I'm trying to learn special relativity right now, and for various reasons I'd like to start by getting the invariance of proper time, rather than starting with the Lorentz transformations - if you can get the former, you can almost immediately recover the latter by exponentiating basis vectors of the Lie algebra associated with the group of symmetries preserving proper time.
Is there a nice proof out there of the invariance of proper time, starting solely from the postulate of invariance of the speed of light among observers in different inertial frames? I can do this in the case where the proper time is zero, but can't figure out what to do otherwise.

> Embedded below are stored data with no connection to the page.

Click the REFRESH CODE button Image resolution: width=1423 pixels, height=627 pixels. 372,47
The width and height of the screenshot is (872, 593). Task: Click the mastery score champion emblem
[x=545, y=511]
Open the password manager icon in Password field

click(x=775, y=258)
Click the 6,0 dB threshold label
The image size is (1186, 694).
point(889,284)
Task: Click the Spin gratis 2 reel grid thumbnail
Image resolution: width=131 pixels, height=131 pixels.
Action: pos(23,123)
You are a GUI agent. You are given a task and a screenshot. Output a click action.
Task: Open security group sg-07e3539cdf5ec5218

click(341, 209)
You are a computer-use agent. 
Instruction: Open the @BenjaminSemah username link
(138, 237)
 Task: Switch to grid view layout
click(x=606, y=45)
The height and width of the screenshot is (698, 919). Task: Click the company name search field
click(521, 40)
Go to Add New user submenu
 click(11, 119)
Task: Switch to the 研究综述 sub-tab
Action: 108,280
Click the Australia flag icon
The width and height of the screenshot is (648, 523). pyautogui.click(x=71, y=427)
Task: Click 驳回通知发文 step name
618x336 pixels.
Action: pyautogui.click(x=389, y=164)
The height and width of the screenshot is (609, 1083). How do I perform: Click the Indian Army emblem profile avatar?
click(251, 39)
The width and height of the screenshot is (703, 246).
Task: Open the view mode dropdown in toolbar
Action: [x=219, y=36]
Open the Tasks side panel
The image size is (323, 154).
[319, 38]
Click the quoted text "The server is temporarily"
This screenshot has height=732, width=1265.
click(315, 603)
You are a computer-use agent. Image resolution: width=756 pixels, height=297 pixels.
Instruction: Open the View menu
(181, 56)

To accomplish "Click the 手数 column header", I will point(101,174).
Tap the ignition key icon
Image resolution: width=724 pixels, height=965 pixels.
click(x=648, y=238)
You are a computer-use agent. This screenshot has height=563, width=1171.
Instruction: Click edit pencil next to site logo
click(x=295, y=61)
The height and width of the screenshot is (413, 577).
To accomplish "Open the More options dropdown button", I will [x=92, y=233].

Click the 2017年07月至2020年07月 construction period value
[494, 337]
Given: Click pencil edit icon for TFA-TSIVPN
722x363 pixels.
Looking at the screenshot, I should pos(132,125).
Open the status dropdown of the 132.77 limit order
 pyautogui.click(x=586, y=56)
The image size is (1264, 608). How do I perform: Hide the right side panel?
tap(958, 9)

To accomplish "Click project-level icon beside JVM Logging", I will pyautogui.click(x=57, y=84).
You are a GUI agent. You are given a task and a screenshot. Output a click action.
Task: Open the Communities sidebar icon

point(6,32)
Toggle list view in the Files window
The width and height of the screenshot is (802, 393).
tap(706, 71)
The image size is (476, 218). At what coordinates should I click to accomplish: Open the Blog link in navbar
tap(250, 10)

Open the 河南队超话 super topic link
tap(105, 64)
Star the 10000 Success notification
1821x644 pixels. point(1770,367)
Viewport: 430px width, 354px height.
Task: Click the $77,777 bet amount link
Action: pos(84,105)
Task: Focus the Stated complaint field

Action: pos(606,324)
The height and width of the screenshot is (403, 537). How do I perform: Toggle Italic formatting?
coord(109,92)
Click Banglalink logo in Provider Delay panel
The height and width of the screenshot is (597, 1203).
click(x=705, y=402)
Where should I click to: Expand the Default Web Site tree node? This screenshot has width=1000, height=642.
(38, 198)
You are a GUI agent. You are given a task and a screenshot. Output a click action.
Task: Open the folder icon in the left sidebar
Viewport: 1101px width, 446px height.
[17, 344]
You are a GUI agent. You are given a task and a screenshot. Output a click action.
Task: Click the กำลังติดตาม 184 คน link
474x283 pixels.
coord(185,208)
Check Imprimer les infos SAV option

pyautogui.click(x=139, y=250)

Edit: if anyone is curious about how to recover the Lorentz transformations from the invariance of proper time, let $O(3,1)$ be the group of linear transformations $M$ which leave the quadratic form $$Q = \begin{pmatrix}1 & 0 & 0 &0 \\0 & 1 & 0 & 0 \\ 0 & 0 & 1 & 0 \\ 0 & 0 & 0 & -1 \end{pmatrix}$$ the same. Then let $\varphi$ be a curve through the identity in $O(3,1)$. Differentiating the identity $\varphi^T Q \varphi = Q$ and evaluating at zero gives the identity $\dot\varphi^T Q = - Q \dot\varphi$. Computing this by coordinates lets you find a basis of $T_{\text{Id}}O(3,1)$ consisting of of skew-symmetric matrices in the upper-left $3 \times 3$ block and matrices whose last row and last column are symmetric. Taking the exponential of each of these gives you the simplest rotations and Lorentz transformations, which then generate the connected component of the Lie group $O(3,1)$.